(A run of records)
* * * * * * *

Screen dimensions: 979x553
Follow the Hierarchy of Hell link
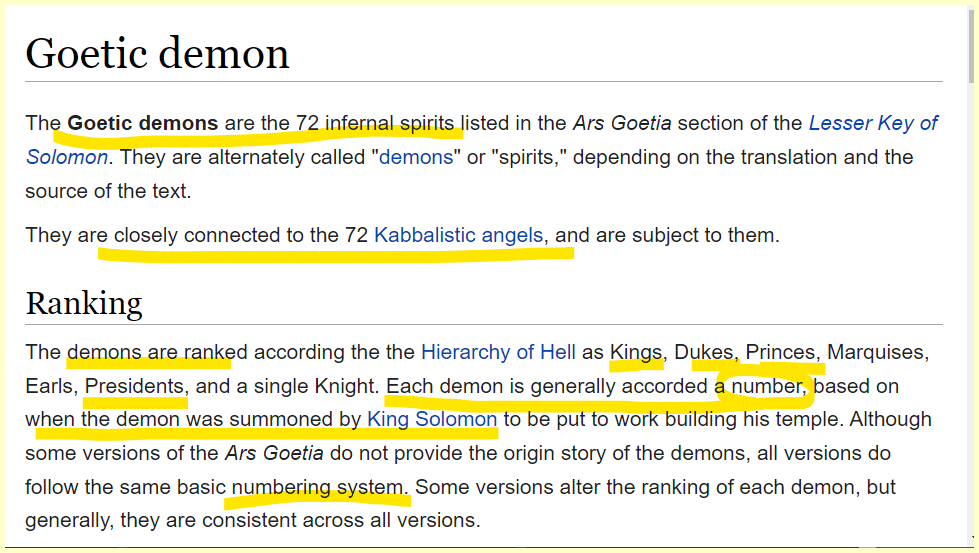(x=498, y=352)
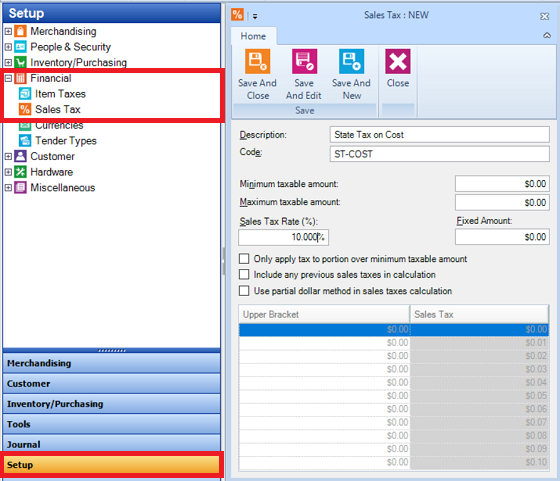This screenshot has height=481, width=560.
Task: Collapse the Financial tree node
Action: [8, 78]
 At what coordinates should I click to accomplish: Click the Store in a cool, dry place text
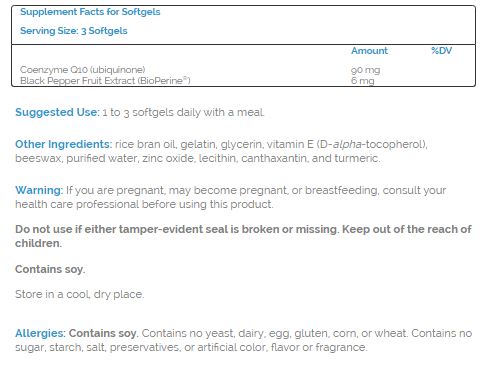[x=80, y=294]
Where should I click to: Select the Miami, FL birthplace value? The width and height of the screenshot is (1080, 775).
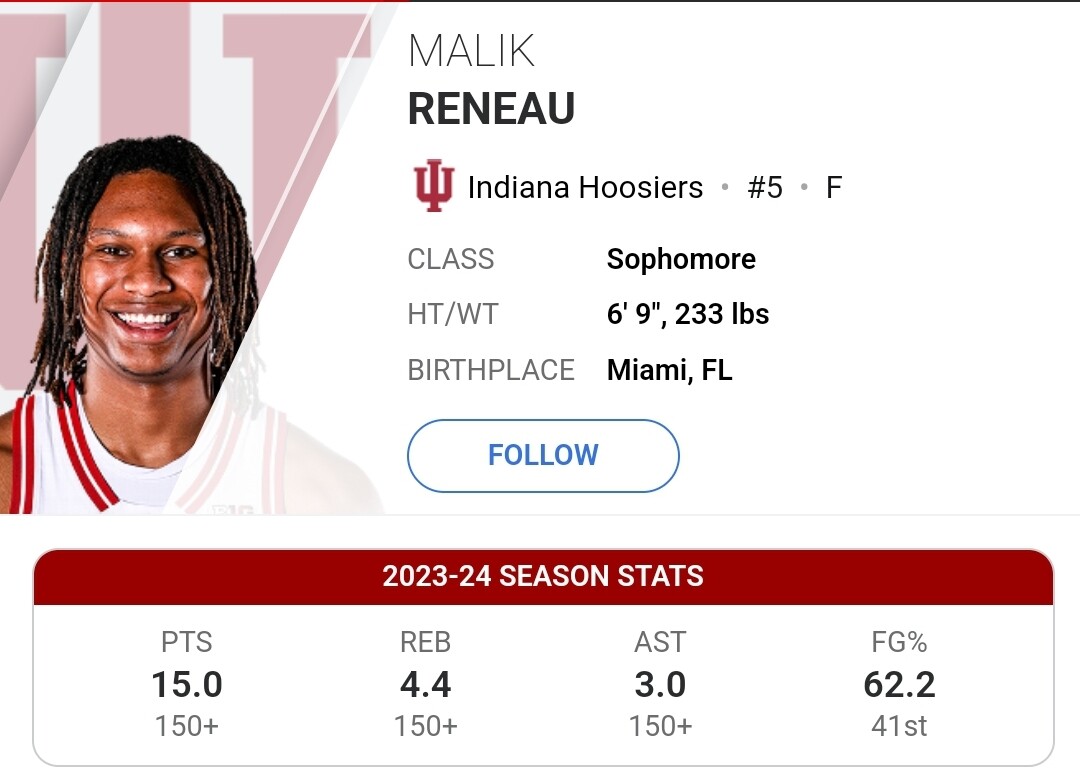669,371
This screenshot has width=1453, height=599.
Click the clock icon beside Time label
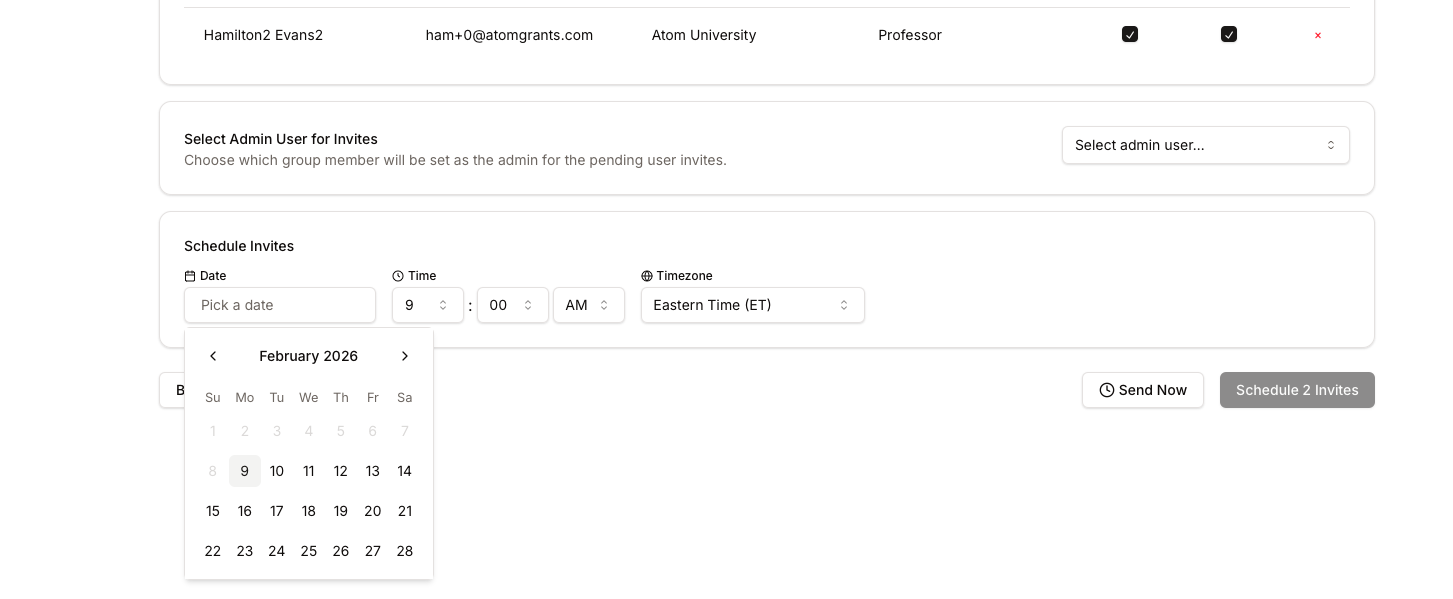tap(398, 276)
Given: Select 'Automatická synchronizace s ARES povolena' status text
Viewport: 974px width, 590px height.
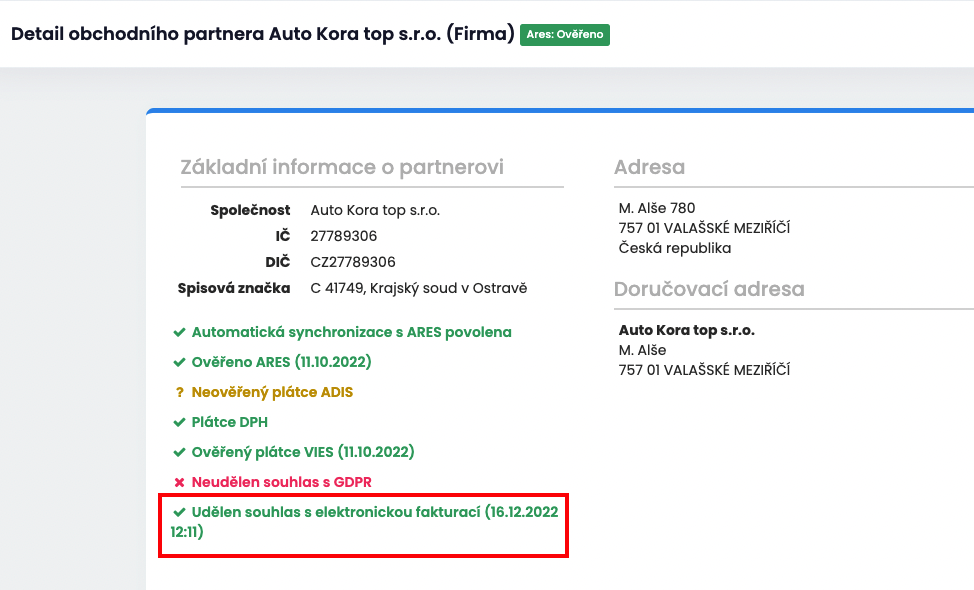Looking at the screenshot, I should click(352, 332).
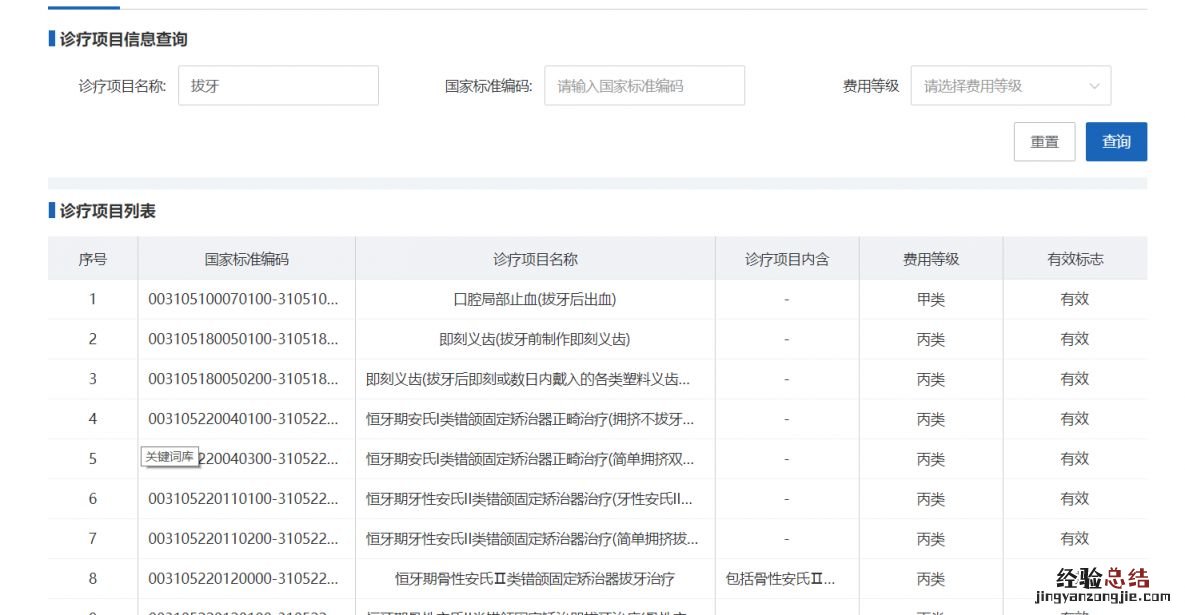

* * * * * * *

** Written instruction **
Convert all the lines above into a numbered list, leaving out any blank lines. Omit the pictures from your answer.

** Task response **
1. Screen dimensions: 979x553
2. Follow the Hierarchy of Hell link
3. (x=498, y=352)
4. This screenshot has height=481, width=560.
5. Task: Collapse the Financial tree node
6. Action: [8, 78]
7.  At what coordinates should I click to accomplish: Click the Store in a cool, dry place text
8. [x=80, y=294]
9. Where should I click to: Select the Miami, FL birthplace value? The width and height of the screenshot is (1080, 775).
10. 669,371
11. This screenshot has width=1453, height=599.
12. Click the clock icon beside Time label
13. tap(398, 276)
14. Given: Select 'Automatická synchronizace s ARES povolena' status text
15. Viewport: 974px width, 590px height.
16. Looking at the screenshot, I should click(352, 332).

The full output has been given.